YOUR ASSIGNMENT: Which lines run from the line with "Screen dimensions: 819x607" to the end of the entries? Write out exactly those, leaving out the pictures.
++++ TASK MATERIAL
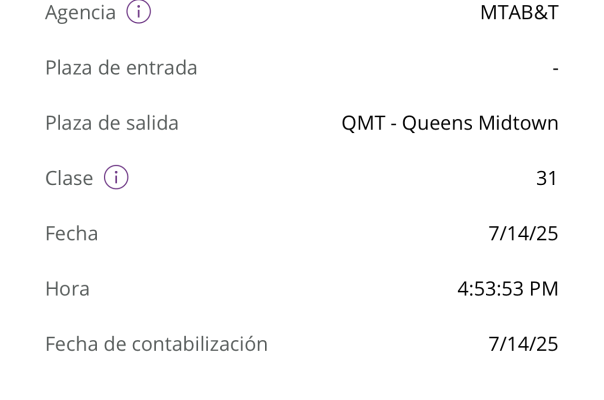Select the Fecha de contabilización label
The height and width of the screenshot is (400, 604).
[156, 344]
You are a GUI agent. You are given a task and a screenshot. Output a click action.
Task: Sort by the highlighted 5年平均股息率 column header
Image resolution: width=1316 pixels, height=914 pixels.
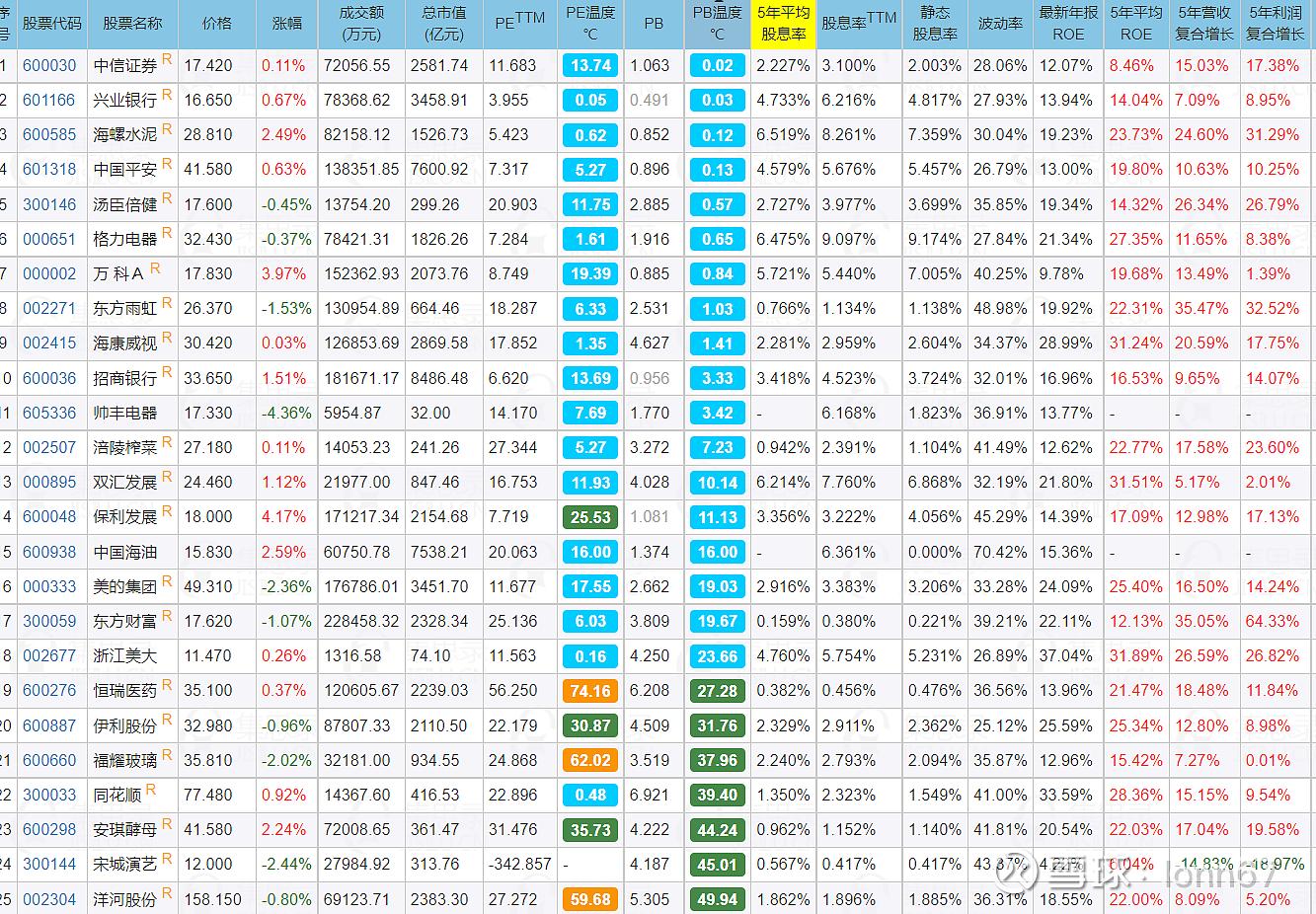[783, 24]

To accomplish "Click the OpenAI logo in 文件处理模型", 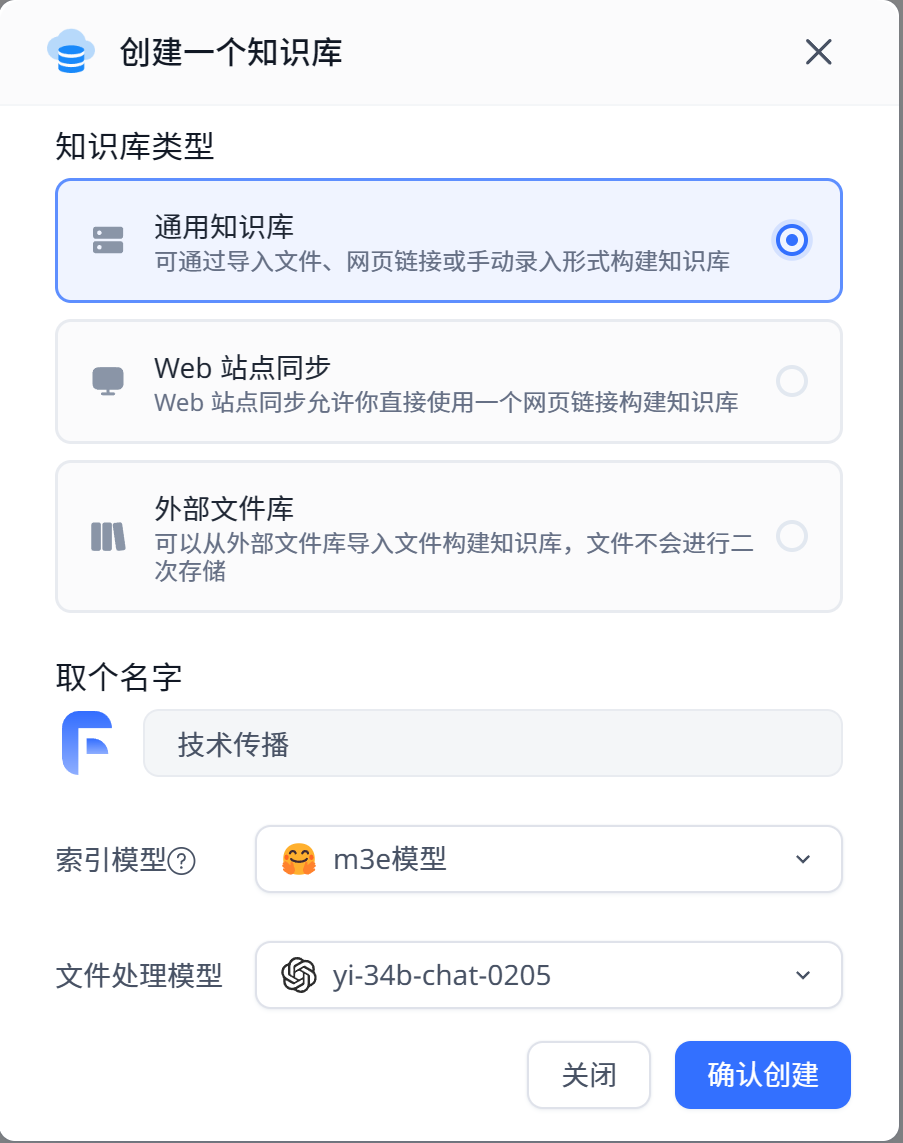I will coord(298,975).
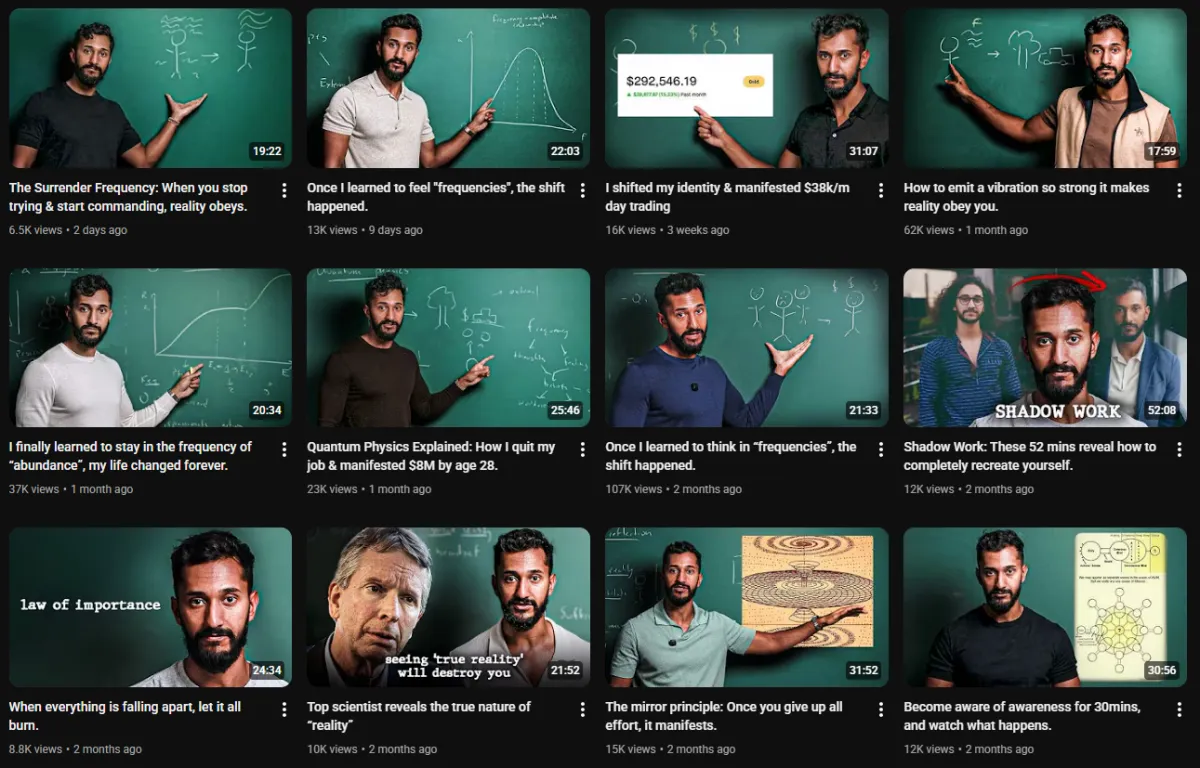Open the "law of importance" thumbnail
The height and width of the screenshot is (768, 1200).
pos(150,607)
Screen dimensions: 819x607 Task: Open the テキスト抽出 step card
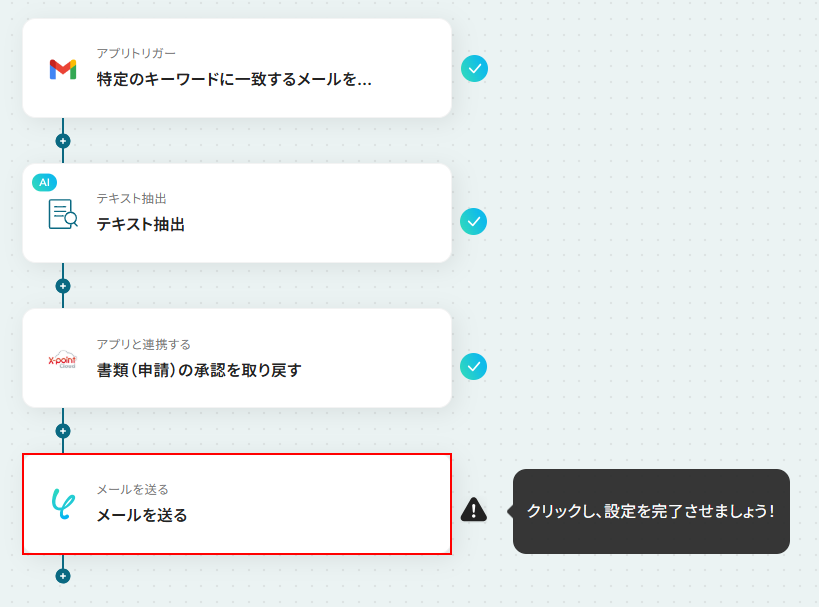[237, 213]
++++++++
ANSWER:
Screen dimensions: 819x607 Task: Open the テキスト抽出 step card
[237, 213]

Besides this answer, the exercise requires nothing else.